- Opening Delimiter -

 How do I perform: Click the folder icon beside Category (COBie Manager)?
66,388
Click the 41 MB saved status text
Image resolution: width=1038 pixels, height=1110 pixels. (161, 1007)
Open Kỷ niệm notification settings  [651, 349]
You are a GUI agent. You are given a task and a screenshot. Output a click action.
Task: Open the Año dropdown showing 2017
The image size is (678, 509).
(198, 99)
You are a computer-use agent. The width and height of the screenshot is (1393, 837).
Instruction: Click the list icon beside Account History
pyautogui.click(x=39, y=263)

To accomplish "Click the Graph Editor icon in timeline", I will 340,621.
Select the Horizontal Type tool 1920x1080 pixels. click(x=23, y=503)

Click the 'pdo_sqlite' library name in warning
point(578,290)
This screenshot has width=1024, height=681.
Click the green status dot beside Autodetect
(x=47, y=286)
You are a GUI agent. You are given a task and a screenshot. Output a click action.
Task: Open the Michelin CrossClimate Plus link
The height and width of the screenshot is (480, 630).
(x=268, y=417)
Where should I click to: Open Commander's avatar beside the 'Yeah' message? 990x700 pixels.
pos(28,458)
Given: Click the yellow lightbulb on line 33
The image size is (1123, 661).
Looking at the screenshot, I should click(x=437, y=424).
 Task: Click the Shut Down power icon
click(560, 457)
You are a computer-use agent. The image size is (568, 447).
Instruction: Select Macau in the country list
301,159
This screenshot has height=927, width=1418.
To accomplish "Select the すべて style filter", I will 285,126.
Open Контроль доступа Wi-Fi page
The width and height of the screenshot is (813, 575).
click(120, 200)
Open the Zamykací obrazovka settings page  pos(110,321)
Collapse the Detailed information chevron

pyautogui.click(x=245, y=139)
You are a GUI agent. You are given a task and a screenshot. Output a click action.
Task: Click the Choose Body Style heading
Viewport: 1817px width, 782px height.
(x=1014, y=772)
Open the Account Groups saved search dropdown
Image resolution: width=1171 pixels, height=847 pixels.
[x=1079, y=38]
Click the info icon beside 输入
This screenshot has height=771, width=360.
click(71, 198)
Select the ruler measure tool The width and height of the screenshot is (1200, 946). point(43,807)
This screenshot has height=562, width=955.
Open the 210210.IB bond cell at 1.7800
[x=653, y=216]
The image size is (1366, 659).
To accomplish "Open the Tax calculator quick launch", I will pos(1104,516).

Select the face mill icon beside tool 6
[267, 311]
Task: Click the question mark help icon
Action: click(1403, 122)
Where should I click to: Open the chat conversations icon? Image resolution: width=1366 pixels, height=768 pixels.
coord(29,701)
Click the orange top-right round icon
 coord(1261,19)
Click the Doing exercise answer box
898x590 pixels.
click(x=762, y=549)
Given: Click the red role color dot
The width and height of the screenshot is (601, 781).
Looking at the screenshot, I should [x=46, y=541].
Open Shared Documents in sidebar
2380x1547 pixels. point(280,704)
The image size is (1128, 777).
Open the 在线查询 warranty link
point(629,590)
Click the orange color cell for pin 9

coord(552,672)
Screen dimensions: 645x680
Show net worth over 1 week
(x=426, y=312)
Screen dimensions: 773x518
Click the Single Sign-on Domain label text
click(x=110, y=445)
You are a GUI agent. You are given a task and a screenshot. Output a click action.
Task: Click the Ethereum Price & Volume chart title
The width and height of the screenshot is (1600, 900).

- Closing Delimiter -

» **WHAT YOU NEED TO DO**: Give back the whole listing exactly.

» **TASK SOLUTION**:
 How do I perform: Click the folder icon beside Category (COBie Manager)?
66,388
Click the 41 MB saved status text
Image resolution: width=1038 pixels, height=1110 pixels. (161, 1007)
Open Kỷ niệm notification settings  [651, 349]
You are a GUI agent. You are given a task and a screenshot. Output a click action.
Task: Open the Año dropdown showing 2017
The image size is (678, 509).
(198, 99)
You are a computer-use agent. The width and height of the screenshot is (1393, 837).
Instruction: Click the list icon beside Account History
pyautogui.click(x=39, y=263)

To accomplish "Click the Graph Editor icon in timeline", I will 340,621.
Select the Horizontal Type tool 1920x1080 pixels. click(x=23, y=503)

Click the 'pdo_sqlite' library name in warning
point(578,290)
This screenshot has width=1024, height=681.
Click the green status dot beside Autodetect
(x=47, y=286)
You are a GUI agent. You are given a task and a screenshot. Output a click action.
Task: Open the Michelin CrossClimate Plus link
The height and width of the screenshot is (480, 630).
(x=268, y=417)
Where should I click to: Open Commander's avatar beside the 'Yeah' message? 990x700 pixels.
pos(28,458)
Given: Click the yellow lightbulb on line 33
The image size is (1123, 661).
Looking at the screenshot, I should click(x=437, y=424).
 Task: Click the Shut Down power icon
click(560, 457)
You are a computer-use agent. The image size is (568, 447).
Instruction: Select Macau in the country list
301,159
This screenshot has height=927, width=1418.
To accomplish "Select the すべて style filter", I will 285,126.
Open Контроль доступа Wi-Fi page
The width and height of the screenshot is (813, 575).
click(120, 200)
Open the Zamykací obrazovka settings page  pos(110,321)
Collapse the Detailed information chevron

pyautogui.click(x=245, y=139)
You are a GUI agent. You are given a task and a screenshot. Output a click action.
Task: Click the Choose Body Style heading
Viewport: 1817px width, 782px height.
(x=1014, y=772)
Open the Account Groups saved search dropdown
Image resolution: width=1171 pixels, height=847 pixels.
[x=1079, y=38]
Click the info icon beside 输入
This screenshot has height=771, width=360.
click(71, 198)
Select the ruler measure tool The width and height of the screenshot is (1200, 946). point(43,807)
This screenshot has height=562, width=955.
Open the 210210.IB bond cell at 1.7800
[x=653, y=216]
The image size is (1366, 659).
To accomplish "Open the Tax calculator quick launch", I will pos(1104,516).

Select the face mill icon beside tool 6
[267, 311]
Task: Click the question mark help icon
Action: click(1403, 122)
Where should I click to: Open the chat conversations icon? Image resolution: width=1366 pixels, height=768 pixels.
coord(29,701)
Click the orange top-right round icon
 coord(1261,19)
Click the Doing exercise answer box
898x590 pixels.
click(x=762, y=549)
Given: Click the red role color dot
The width and height of the screenshot is (601, 781).
Looking at the screenshot, I should [x=46, y=541].
Open Shared Documents in sidebar
2380x1547 pixels. point(280,704)
The image size is (1128, 777).
Open the 在线查询 warranty link
point(629,590)
Click the orange color cell for pin 9

coord(552,672)
Screen dimensions: 645x680
Show net worth over 1 week
(x=426, y=312)
Screen dimensions: 773x518
Click the Single Sign-on Domain label text
click(x=110, y=445)
You are a GUI agent. You are given a task and a screenshot. Output a click action.
Task: Click the Ethereum Price & Volume chart title
The width and height of the screenshot is (1600, 900).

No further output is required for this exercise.